Não me entenda mal, não se trata de praga, mas de tecnologia: um aparelhinho às alturas nos ouvidos. Rock. Elvis Presley era barulho. Ah! 1954, that's all right, mama, explicação plausível.
A moça que ia de costas tinha o riso frouxo, sem motivo; olhava desconfiada para os lados - será mesmo que alguém prestava atenção nela?
Ao seu lado, uma senhora dava um nó em cada sacola que protegia frutas frescas compradas na feira de rua. Oito horas, mostrava o relógio importado. Feiras são cruéis: obrigam donas-de-casa a madrugar para garantir a ameixa mais vistosa, a lichia mais doce, o mamão mais maduro. Resultado: enquanto estamos indo com o caju, elas já estão voltando com a castanha.
- Pega ladrão!
A moça parou de rir; o rapaz escondeu o relógio com a mão direita, trêmula; o bebê acordou aos berros, sua mãe perdeu a chupeta, vai o peito, que remédio?
Punk. O menino era punk. E não era rock? Não, punk. Pelo menos era o que letras garrafais tatuadas em seu braço esquerdo diziam. Li quando ele se virou para olhar a confusão.

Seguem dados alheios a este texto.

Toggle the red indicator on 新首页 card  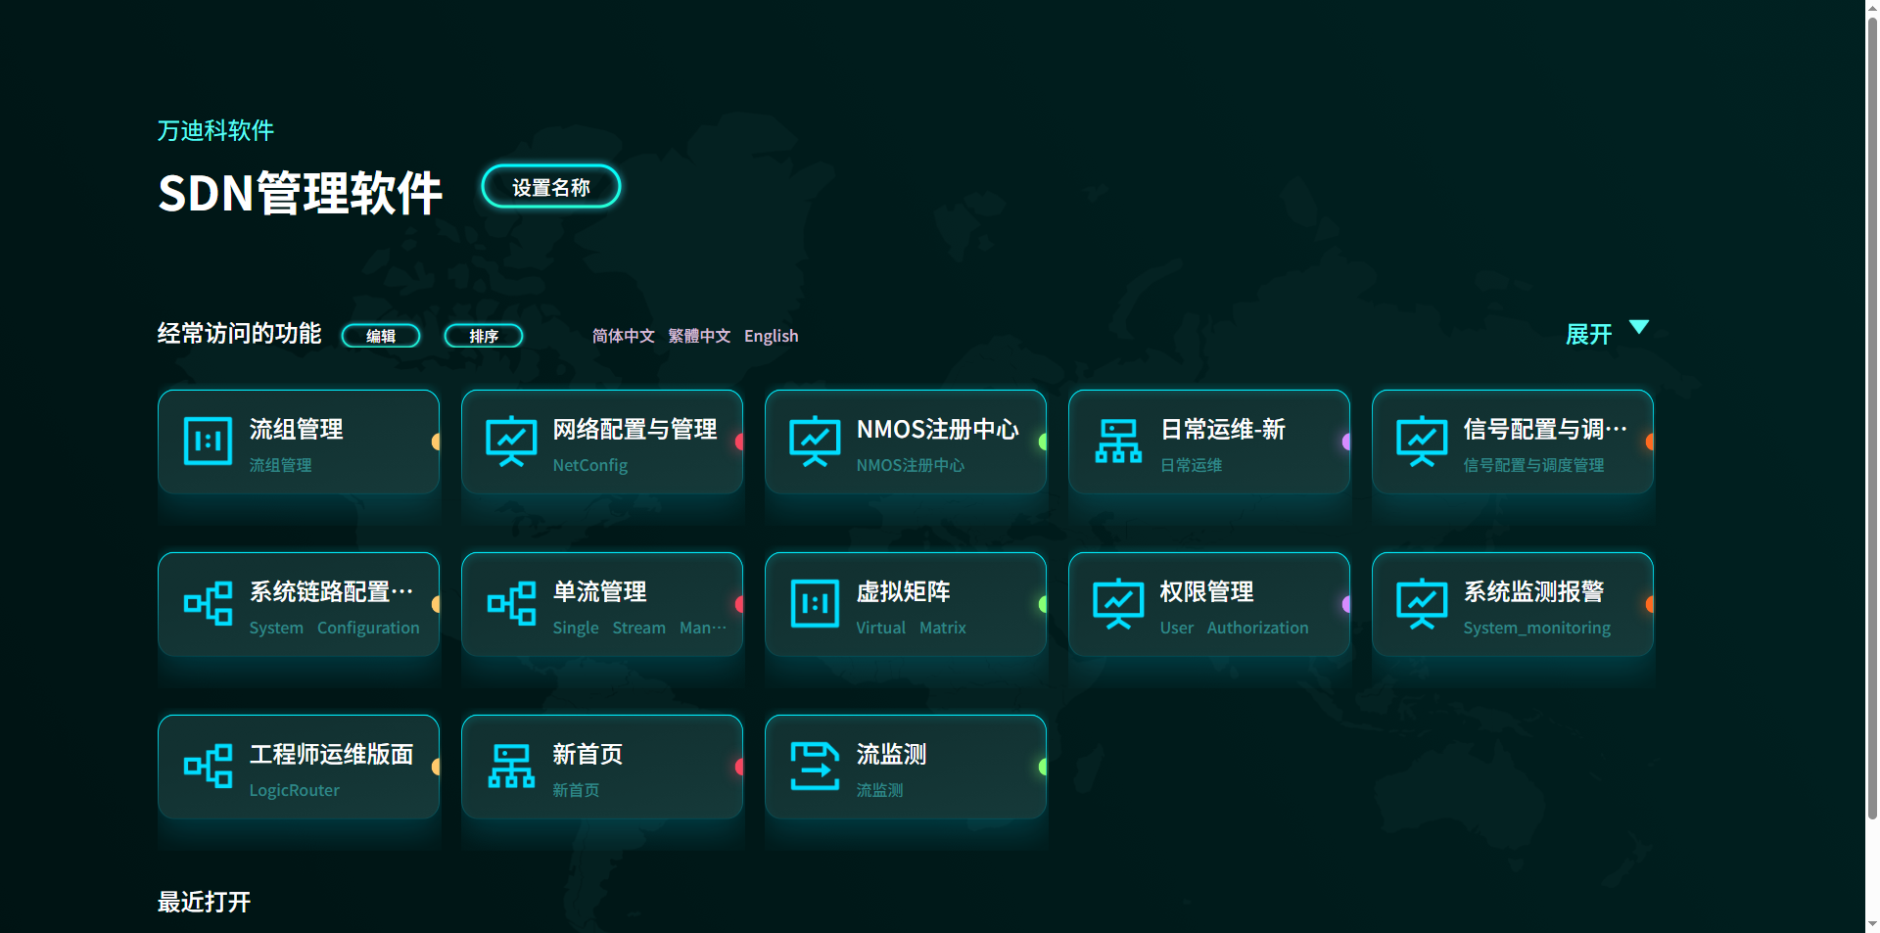click(738, 767)
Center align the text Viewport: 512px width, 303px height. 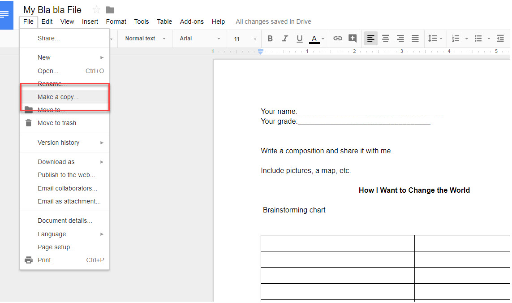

A confusão! Quase esqueci dela. Quando o trem parou, uma guria surgiu sabe lá Deus de onde, puxou a sacola de laranjas, ainda sem nó, da mão da senhora, atravessou o corredor lotado de executivos atrasados, esbarrou em um sujeito de laranja - que ironia! -, careca, com uma trancinha comprida atrás da cabeça; correu em direção a saída da estação.
- Pega ladrão! - Quem gritou foi uma freira.
O guarda correu, agarrou a menina pelos cabelos, resgatou as laranjas, acenou para a freira. Tarde demais, moço. As portas do trem fecharam-se.
A velhota resmungou - perdera um saco de ácido ascórbico, importante para a manutenção dos tecidos conjuntivos. O bebê dormiu; o punk aumentou o volume do rock; a freira tornou a mexer os lábios enquanto dois de seus dedos trocavam de bolinha do terço com aroma de rosas.
Tic-tac - o rapaz olhou o relógio importado: oito e quinze, chegaria atrasado ao escritório.